The end product is something that can be typed off if necessary, and
that's not my concern.  I recently wrote an article about chromatic
button accordions with LaTeX and Lilypond-book, and sent the PDF.  They
wanted Word files, so I converted some using LaTeX2RTF and prepared SVG
graphics (of the notes) and JPG (of the pictures) and messed around a
few days trying to get them unmolested into OpenOffice (hint: OpenOffice
does not import scalable graphics in any interchange format), having to
give up finally and sending the SVG separately.  The editor managed to
work with that, and in spite of using the stuff at quite different
scales, there were no artifacts anywhere.  I actually was rather
expecting to see some 72dpi JPG-based staircasing or whatever in spite
of the work I put in, but at least it would not have been my fault.  So
this was a mess and additional work.

But would I have written this thing using Word (and/or Finale?) or
OpenOffice from the start?  No way.  I can't work with that stuff.  It's
completely alien to my way of thinking.  And a steaming heap of
faltering crap, to boot.  Whenever I actually work with some
"industry-leading" software, I am consistently totally thrown
off-balance by seeing a heap of user-unfriendly totally unintuitive
incoherent crap for which it is almost impossible to figure out how to
do things _properly_ (poking them with a stick until they look as though
they did is comparatively easy, but I can't do things that way without
getting ulcers).  If there is a way at all.

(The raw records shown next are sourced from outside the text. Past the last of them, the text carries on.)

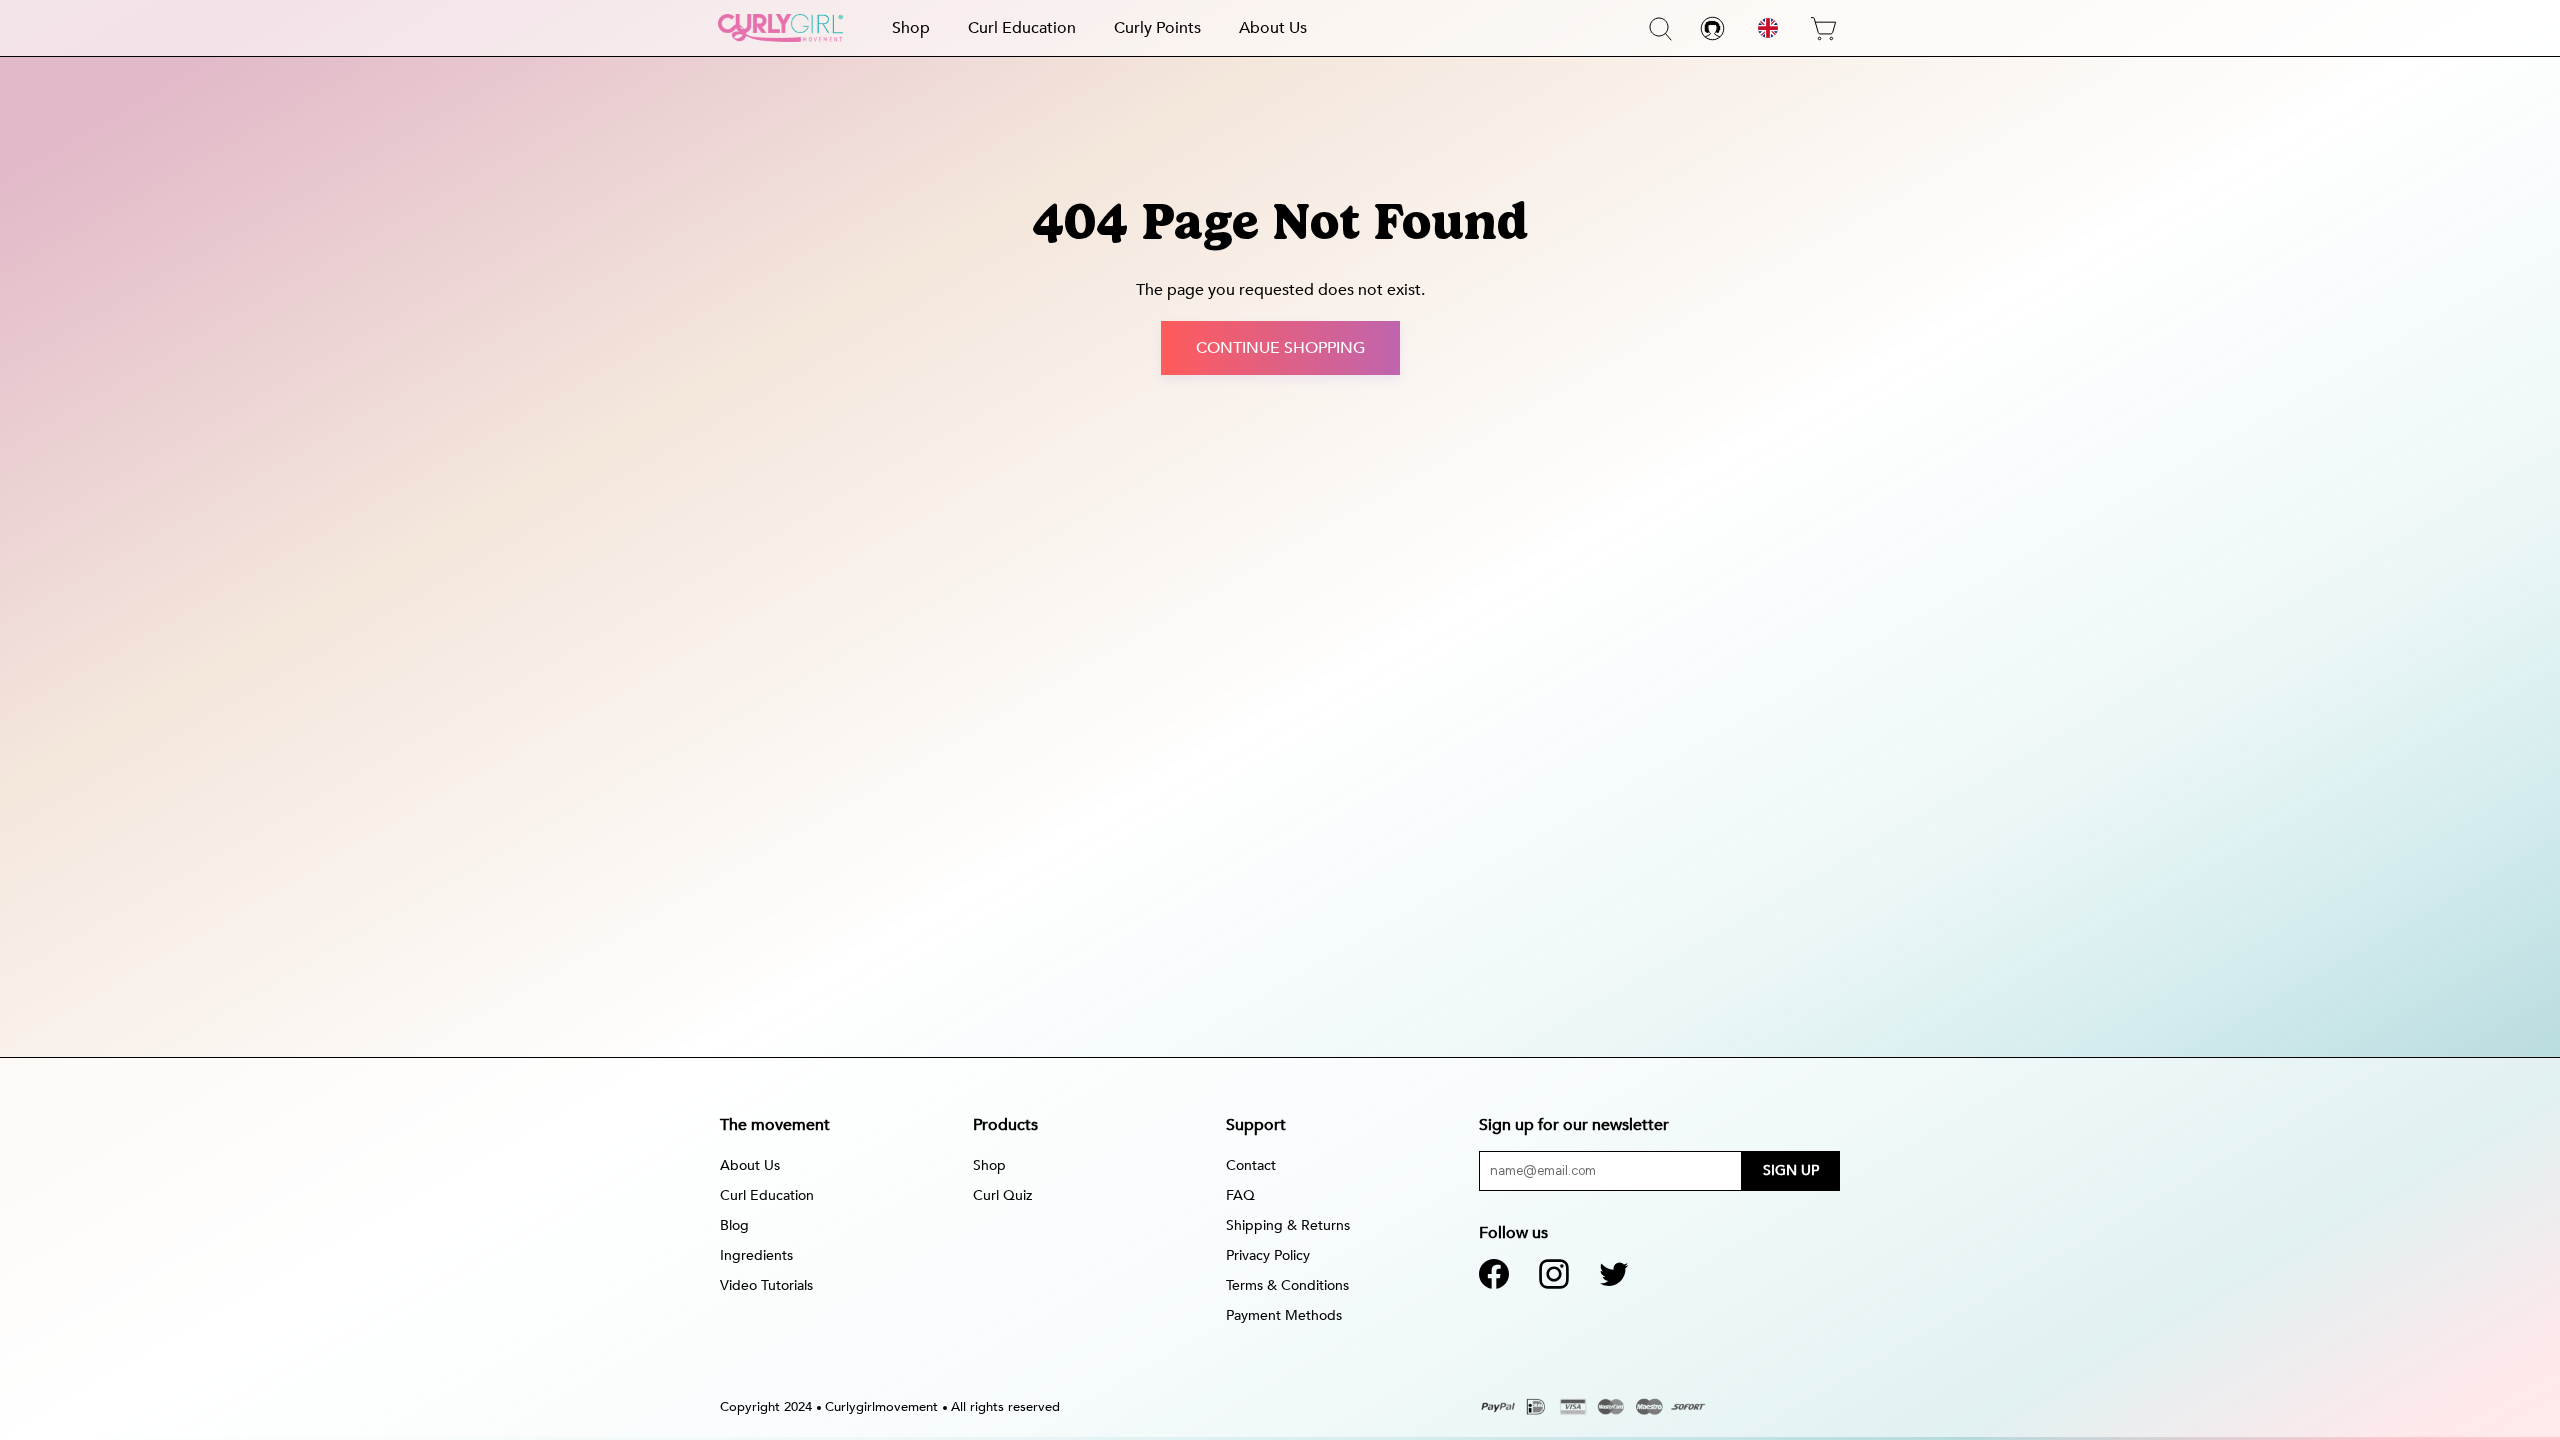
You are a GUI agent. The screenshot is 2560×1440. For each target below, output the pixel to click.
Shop (911, 28)
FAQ (1240, 1195)
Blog (734, 1225)
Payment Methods (1284, 1315)
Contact (1251, 1165)
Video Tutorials (766, 1285)
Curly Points (1157, 28)
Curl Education (1022, 28)
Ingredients (756, 1255)
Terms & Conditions (1287, 1285)
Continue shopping (1280, 348)
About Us (1273, 28)
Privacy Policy (1268, 1255)
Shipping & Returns (1288, 1225)
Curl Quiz (1002, 1195)
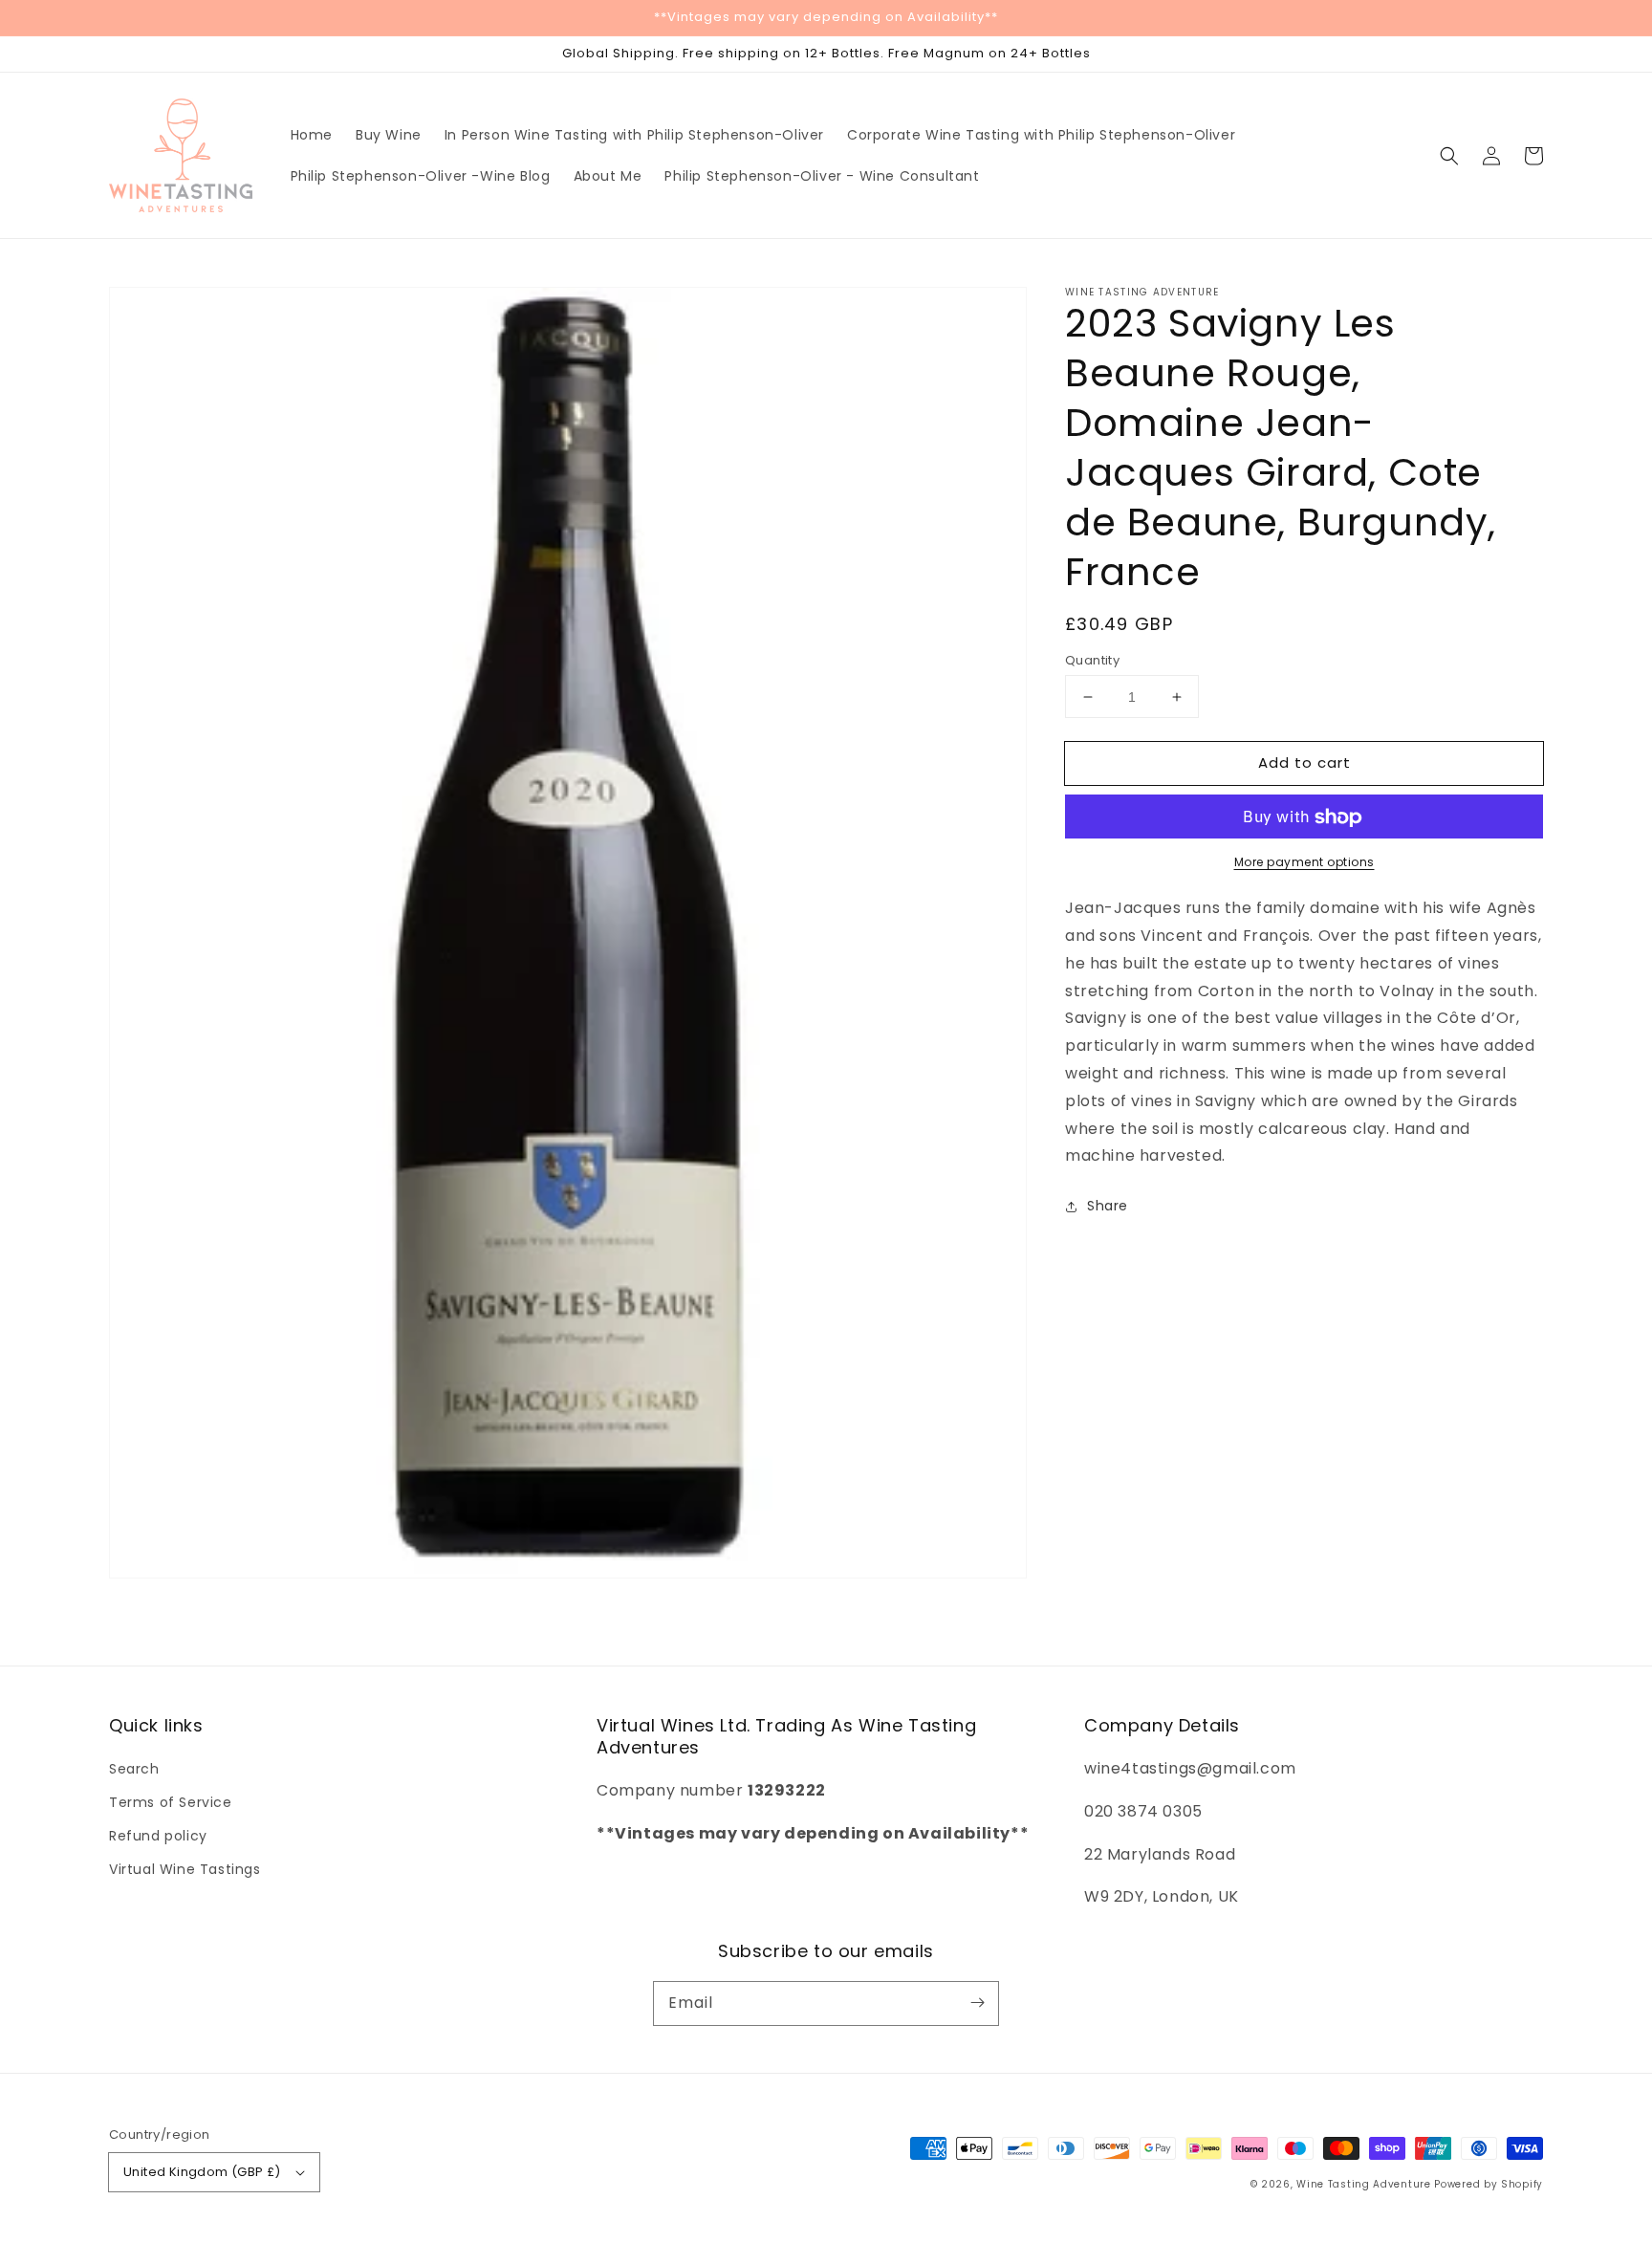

I don't get it what makes people pick market leading software.  My
normal stance when I have never touched them is something like "I know
my own tools are peculiar, but I am familiar with them.  I am certain
one could do things well-structured and in a user-friendly manner with
that commercial software, but I don't bother, since I got my workflow
reasonably set up using my peculiar tools".  And eveerybody uses this
software, so it must be reasonably usable.  And when I actually have to
do something with it, it is an incoherent, opaque, unstable crashing
pile of crap that does nothing right.

It's like "Ok, I know it needs skills to have a TeX/LaTeX/Lilypond
workflow where no degradation of graphics and text quality occurs
anywhere in the processing chain, but I have learnt how to treat each
case, the hard way.  This is a dinosaur, after all".  So I take an
uptodate current professional market leading tool, and it blows it.  And
people are used to and happy with it blowing it.  And you look in the
support forums, and people know it is blowing it, but don't really mind.

So no, I don't care what tools will be used for putting my ideas to the
final paper form.  Anybody who does not like my tools can type them off
again for all I care.  Since they are professional editors, they'll be
finished faster than I could do this.